I think anyone would struggle "the feeling" of not seeing their OH for months AND find it hard - if I didn't struggle with it or find it hard to miss him a lot then I think I would need to rethink my relationship.

Ever done 9 months without your OH with no contact DoMeDon?

OP posts:
slightlyunbalanced · 18/05/2011 17:38

with.....

OP posts:
izzywhizzyletsgetbusy · 18/05/2011 17:57

I think you have to take it on the chin, and say through gritted teeth sweetly 'O what a shame, I was so looking forward to seeing you blah, blah'.

And leave it up to them to suggest future dates/outings.

It may mean you end up with fewer names in your address book, but it's always good to know who your true friends are.

minipie · 18/05/2011 19:00

Just returned to this thread and am a bit Shock that some people seem to be saying that if you're annoyed when someone cancels, that means you are not happy with yourself?

WTF? Just because someone was looking forward to seeing their friend, and is disappointed when they cancel, does not mean they are not happy with themselves or happy to be alone much of the time. It just means they want some company sometimes.

And missing your OH when they are away, and planning other things in their absence, is surely a good thing ?

slightlyunbalanced · 18/05/2011 19:12

Thank you minipie Grin

I guess there is always some deeper pyscological issue lurking beneath the surface on an MN poster though....Confused

OP posts:
AgentZigzag · 18/05/2011 19:17

'I guess there is always some deeper pyscological issue lurking beneath the surface on an MN poster though....Confused'

I suppose that could be said about most posters slightlyunbalanced.

EggyAllenPoe · 18/05/2011 20:14

i used to be disappointed alot with friends faiing to show./ not making an effort/ generally being crap. Then i had kids, and stopped trying...and although it is still troubling that meet-ups are few (weddings only pretty much) ...there is also little disappointment. I don't sugget you stop trying but unfortunately that may make no difference in the end - if you keep trying the risk is you end up resentful of them. At least if you are both rubbish, you stay friends - albeit ones that rarely meet.

I agree that it is helpful to enjoy your own compay, but we are social animals, and too much of that is not a good thing. I like my own company rather alot, but the occasional weekend out is great for morale. You would have to be extremely thick-skinned to stay chipper when your supposed friends who are meant to care about you cancel without much reason or simply don't make any effort to see you.

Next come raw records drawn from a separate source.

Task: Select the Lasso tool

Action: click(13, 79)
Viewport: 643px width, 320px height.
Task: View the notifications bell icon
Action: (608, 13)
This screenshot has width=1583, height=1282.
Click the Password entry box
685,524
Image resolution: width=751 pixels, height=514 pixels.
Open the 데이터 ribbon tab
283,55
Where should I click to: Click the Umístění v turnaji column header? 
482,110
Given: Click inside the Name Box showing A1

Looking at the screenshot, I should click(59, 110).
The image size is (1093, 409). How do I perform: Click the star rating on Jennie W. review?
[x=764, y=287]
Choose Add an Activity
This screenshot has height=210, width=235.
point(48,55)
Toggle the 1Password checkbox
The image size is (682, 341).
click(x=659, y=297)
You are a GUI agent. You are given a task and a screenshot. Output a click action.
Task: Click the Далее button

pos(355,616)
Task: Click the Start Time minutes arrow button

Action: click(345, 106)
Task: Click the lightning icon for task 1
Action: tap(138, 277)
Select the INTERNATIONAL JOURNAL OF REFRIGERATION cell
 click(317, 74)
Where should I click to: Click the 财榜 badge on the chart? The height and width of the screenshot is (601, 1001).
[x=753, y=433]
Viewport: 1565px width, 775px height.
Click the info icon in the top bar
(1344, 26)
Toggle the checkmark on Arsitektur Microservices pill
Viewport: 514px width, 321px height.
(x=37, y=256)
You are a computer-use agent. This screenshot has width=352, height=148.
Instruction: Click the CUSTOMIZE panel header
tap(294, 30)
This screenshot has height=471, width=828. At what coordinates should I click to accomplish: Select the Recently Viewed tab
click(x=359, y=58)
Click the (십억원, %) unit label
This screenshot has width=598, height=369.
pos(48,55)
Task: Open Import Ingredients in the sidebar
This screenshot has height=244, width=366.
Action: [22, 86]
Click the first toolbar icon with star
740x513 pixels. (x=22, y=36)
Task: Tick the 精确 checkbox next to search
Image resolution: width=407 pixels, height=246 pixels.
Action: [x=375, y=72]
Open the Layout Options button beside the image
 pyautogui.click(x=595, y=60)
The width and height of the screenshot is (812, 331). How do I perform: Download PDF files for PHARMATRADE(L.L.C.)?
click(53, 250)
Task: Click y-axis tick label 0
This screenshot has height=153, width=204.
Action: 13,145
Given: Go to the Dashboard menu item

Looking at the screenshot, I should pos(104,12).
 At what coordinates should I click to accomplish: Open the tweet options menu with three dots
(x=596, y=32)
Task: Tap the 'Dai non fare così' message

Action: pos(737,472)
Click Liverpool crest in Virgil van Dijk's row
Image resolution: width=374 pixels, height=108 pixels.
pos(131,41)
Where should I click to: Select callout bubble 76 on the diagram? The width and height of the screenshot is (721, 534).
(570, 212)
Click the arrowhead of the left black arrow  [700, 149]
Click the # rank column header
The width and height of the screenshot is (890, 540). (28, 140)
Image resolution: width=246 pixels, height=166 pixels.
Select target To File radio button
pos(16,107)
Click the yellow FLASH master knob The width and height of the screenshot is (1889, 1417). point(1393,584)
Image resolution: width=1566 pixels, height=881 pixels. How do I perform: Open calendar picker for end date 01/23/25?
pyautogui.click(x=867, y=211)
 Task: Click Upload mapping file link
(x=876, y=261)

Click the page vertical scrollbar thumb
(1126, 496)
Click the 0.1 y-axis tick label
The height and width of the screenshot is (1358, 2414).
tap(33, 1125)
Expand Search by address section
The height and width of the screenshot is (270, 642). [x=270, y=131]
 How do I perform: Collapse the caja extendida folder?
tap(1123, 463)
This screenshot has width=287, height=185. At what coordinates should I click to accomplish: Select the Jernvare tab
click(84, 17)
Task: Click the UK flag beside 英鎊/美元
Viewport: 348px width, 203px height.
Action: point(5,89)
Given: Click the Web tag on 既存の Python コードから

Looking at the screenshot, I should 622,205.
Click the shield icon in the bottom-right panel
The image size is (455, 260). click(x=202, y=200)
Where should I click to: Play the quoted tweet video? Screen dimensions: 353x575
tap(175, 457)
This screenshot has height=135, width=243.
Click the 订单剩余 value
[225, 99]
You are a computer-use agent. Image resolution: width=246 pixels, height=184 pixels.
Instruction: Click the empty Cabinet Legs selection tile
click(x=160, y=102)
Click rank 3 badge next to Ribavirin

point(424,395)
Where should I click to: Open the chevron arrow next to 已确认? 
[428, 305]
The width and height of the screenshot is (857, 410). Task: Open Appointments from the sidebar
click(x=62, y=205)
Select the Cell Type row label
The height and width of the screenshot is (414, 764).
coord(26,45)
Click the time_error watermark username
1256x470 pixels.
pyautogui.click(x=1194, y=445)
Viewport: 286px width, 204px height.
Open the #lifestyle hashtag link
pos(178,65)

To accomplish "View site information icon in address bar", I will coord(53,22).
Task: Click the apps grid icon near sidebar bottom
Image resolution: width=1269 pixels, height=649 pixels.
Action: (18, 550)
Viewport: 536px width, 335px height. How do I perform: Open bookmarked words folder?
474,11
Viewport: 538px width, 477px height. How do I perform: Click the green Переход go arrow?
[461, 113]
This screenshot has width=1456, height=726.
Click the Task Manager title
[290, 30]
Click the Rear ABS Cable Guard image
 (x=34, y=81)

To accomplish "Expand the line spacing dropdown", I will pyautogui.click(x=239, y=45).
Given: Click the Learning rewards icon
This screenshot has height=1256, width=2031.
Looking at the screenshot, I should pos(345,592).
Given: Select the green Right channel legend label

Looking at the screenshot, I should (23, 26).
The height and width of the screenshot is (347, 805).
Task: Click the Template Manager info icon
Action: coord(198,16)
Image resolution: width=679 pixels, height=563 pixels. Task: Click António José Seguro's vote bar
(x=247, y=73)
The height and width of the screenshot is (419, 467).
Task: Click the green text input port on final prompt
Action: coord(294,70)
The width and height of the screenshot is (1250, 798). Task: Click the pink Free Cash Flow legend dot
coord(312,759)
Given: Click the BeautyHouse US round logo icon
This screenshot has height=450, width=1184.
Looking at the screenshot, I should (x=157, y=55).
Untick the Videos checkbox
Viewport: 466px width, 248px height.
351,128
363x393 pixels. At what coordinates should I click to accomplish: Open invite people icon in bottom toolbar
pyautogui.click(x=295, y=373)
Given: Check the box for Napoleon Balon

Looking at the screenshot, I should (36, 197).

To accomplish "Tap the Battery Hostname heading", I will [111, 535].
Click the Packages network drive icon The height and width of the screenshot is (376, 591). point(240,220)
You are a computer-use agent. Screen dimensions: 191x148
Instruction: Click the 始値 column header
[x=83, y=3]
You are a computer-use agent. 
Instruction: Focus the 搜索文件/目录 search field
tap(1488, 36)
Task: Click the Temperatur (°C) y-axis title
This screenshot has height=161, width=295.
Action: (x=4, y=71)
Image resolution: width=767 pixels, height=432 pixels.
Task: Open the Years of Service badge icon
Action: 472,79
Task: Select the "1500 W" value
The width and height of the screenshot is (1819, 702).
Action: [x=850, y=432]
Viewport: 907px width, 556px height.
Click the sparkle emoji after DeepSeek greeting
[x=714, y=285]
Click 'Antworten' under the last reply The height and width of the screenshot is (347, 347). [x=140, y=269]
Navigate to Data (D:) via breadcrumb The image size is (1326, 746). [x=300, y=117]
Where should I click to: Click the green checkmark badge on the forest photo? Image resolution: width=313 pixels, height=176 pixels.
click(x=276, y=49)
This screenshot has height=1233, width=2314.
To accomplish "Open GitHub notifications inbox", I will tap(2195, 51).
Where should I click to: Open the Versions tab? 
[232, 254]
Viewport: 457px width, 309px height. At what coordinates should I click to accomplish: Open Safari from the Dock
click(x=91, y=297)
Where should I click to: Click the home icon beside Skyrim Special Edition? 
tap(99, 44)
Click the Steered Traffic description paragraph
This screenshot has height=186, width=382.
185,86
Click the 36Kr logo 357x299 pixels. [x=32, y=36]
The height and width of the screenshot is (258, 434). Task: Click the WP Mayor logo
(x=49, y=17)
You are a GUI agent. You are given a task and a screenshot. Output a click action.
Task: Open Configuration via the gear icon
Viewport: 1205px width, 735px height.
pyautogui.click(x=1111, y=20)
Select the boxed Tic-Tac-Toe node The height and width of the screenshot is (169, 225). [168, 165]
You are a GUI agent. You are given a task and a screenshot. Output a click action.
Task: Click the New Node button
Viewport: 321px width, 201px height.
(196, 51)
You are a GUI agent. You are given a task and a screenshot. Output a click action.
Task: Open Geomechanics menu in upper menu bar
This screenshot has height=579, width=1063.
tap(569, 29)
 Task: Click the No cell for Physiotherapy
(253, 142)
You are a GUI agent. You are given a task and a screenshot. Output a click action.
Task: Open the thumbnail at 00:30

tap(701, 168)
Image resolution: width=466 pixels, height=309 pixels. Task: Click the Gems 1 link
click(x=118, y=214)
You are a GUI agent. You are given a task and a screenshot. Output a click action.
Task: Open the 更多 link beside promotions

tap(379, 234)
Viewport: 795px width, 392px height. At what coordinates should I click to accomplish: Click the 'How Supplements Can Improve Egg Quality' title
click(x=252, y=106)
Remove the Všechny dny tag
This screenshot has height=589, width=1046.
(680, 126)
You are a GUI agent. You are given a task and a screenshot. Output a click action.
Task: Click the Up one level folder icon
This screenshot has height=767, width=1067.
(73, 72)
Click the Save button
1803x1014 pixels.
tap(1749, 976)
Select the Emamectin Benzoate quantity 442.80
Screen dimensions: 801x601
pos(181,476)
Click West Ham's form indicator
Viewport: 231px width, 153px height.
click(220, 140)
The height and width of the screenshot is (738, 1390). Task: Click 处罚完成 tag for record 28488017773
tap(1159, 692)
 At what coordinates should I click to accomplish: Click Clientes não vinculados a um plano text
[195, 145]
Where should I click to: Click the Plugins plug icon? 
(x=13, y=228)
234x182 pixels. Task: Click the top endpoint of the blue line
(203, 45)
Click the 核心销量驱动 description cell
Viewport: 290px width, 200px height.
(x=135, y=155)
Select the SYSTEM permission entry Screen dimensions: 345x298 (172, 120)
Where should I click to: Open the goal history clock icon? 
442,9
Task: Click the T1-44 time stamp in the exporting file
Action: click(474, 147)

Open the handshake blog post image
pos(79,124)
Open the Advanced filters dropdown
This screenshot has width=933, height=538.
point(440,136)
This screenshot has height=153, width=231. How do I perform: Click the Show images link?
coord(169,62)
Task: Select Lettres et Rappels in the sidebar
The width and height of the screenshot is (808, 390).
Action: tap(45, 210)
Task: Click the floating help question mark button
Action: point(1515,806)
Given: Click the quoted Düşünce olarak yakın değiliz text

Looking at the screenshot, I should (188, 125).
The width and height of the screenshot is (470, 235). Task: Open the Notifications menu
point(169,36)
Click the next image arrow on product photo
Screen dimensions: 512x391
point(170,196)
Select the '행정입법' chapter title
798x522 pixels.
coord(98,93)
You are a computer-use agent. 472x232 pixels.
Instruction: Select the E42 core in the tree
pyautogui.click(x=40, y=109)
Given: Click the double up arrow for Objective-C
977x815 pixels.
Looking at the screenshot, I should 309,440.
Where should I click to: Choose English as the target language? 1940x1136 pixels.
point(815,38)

so YANBU, but there is little you can do about it apart from try and make friends with people closer to home.

sprinkles77 · 18/05/2011 20:25

hear, hear minipie

BendyBob · 18/05/2011 20:27

Are you sure they really wanted to meet up in the first place? I have a friend who is a big organiser of people and is extrememly sociable.

She can be really hard to say no to and won't listen if you're not too keen. I have made excuses before, although I usually do meet up if I say I will.

But I love spending time alone and crave it after a while.